Terms and definitions

Term Definition
Audio input The streamed audio data or audio file that is used as an input for the speech-to-text feature. Audio input may contain not only voice, but also silence and non-speech noise. Speech-to-Text generates text for the voice parts of audio input.
Utterance A component of audio input that contains human voice. One utterance may consist of a single word or multiple words, such as a phrase.
Transcription The text output of the Speech-to-Text feature. This automatically generated text output leverages speech models (defined below) and is sometimes referred to as machine transcription or automated speech recognition (ASR). Transcription in this context is fully automated and therefore different from human transcription, which is text generated by human transcribers.
Speech model An automatically generated, machine-learned numerical representation of an utterance used to infer a transcription from an audio input. Speech models are trained on voice data that includes various speech styles, languages, accents, dialects and intonations, as well as acoustic variations generated by different types of recording devices. A speech model numerically represents both acoustic and linguistic features, which are used to predict what text should be associated with the utterance.
Real-time API An API that accepts requests with audio input, and returns a response in real time with transcription within the same network connection.
Language Detection API A type of real-time API that detects what language is spoken in a given audio input. A language is inferred based on voice sound in the audio input.
Speech Translation API Another type of real-time API that generates transcriptions of a given audio input then translates them into a language specified by the user. This is a cascaded service of Speech Services and Text Translator.
Batch API A service to send audio input to be transcribed at a later time. Customers specify location(s) of audio file(s) with other parameters, such as a language name. The service loads the audio input asynchronously and transcribes it. Once transcription is complete, text file(s) are loaded back to a location specified by the customer.
Speaker Separation (diarization) Speaker Separation (also called diarization) answers the question of who spoke when. It differentiates speakers in an audio input based on their voice characteristics. The Batch API supports diarization and is capable of differentiating two speakers' voices on mono channel recordings. Diarization is combined with speech to text functionality in order to provide transcription outputs that contain a speaker entry for each transcribed phrase. This diarization feature only supports the differentiation of two voices, and the transcription output is tagged as Speaker 1 or 2. If more than two speakers are within the audio, this will result in inaccurate tagging.

Speech-to-Text features

There are two ways to use the Speech-to-Text service - Real-time and Batch.

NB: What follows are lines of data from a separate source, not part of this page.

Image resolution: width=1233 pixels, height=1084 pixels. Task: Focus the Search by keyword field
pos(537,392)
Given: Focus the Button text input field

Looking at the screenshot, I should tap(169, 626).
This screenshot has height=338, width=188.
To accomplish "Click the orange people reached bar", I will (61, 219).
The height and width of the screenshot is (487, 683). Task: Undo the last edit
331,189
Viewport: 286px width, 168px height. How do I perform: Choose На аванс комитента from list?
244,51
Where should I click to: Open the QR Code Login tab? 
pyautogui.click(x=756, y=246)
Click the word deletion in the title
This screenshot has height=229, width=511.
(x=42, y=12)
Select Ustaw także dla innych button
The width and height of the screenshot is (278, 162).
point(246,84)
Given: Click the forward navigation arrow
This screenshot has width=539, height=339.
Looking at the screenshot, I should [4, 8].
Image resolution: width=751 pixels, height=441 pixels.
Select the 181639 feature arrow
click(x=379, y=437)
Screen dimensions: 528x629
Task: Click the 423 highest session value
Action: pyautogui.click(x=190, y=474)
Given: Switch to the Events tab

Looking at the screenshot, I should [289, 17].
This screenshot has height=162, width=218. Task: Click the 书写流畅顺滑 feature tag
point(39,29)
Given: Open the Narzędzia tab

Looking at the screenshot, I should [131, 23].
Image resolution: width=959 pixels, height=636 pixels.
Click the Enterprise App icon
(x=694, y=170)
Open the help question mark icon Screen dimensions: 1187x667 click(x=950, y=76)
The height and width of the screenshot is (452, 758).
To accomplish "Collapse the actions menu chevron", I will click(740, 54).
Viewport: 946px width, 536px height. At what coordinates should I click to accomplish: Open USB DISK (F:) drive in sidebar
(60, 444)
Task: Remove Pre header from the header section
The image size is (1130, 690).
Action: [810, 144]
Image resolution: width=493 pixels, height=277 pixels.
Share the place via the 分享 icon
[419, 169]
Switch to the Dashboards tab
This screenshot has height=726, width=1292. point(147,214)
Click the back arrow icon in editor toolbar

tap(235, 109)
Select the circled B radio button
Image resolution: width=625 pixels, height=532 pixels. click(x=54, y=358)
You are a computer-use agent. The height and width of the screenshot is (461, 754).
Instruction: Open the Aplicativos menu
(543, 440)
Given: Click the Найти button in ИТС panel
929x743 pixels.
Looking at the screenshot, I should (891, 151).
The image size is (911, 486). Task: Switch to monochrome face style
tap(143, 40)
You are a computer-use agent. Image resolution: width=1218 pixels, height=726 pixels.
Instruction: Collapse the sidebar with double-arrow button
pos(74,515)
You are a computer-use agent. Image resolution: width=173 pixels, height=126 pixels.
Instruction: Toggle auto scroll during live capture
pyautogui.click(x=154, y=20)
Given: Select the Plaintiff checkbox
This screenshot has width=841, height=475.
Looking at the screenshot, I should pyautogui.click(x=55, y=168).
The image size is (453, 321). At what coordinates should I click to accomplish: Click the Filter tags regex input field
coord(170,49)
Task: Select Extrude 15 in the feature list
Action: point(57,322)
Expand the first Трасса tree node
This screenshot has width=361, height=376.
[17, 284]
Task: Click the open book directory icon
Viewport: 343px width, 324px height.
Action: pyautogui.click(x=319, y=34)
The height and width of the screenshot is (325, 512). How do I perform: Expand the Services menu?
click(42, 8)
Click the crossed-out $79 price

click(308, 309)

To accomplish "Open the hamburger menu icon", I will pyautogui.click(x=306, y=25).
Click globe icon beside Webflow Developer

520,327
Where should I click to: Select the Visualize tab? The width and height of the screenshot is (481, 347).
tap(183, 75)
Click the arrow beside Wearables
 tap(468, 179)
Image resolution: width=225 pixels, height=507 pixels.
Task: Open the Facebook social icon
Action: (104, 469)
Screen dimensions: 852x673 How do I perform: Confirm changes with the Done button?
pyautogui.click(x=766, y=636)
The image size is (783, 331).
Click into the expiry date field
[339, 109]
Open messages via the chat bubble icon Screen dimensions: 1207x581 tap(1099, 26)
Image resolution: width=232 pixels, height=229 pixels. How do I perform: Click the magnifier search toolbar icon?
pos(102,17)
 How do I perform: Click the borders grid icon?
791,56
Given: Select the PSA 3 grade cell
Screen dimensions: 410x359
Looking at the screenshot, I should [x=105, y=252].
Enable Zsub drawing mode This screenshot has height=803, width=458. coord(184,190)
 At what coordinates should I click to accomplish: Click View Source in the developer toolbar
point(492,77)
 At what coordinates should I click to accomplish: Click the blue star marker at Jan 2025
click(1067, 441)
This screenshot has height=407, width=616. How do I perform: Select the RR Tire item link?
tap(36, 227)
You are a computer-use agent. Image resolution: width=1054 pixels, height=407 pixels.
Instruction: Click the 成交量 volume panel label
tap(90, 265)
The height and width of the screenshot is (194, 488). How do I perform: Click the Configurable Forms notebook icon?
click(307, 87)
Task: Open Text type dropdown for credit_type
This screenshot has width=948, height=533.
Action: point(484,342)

Real-time Speech-to-Text API

This is a common API call via Speech SDK/REST API to send an audio input and receive a text transcription in real time. The speech system uses a “speech model” to recognize what is spoken in a given input audio. A speech model consists of an acoustic model and a language model, which combine to calculate likely spoken content. The acoustic model maps a small linguistic unit called a “phoneme” to voice sound in an audio input, which leads to a probability of specific word or phrase. The language model calculates probabilities of word combinations in a specified language. The Speech-to-Text technology then infers a final phrase or text based on combined probabilities. This feature is often used, for example, for voice-enabled queries or dictation within a customer's service or application.

Sub-features and options of the Real-time Speech-to-Text API

  • Language Detection: Unlike in a default API call, where a language (or a locale) for an audio input must be specified in advance, with language detection, customers can specify multiple locales and let the service detect a language.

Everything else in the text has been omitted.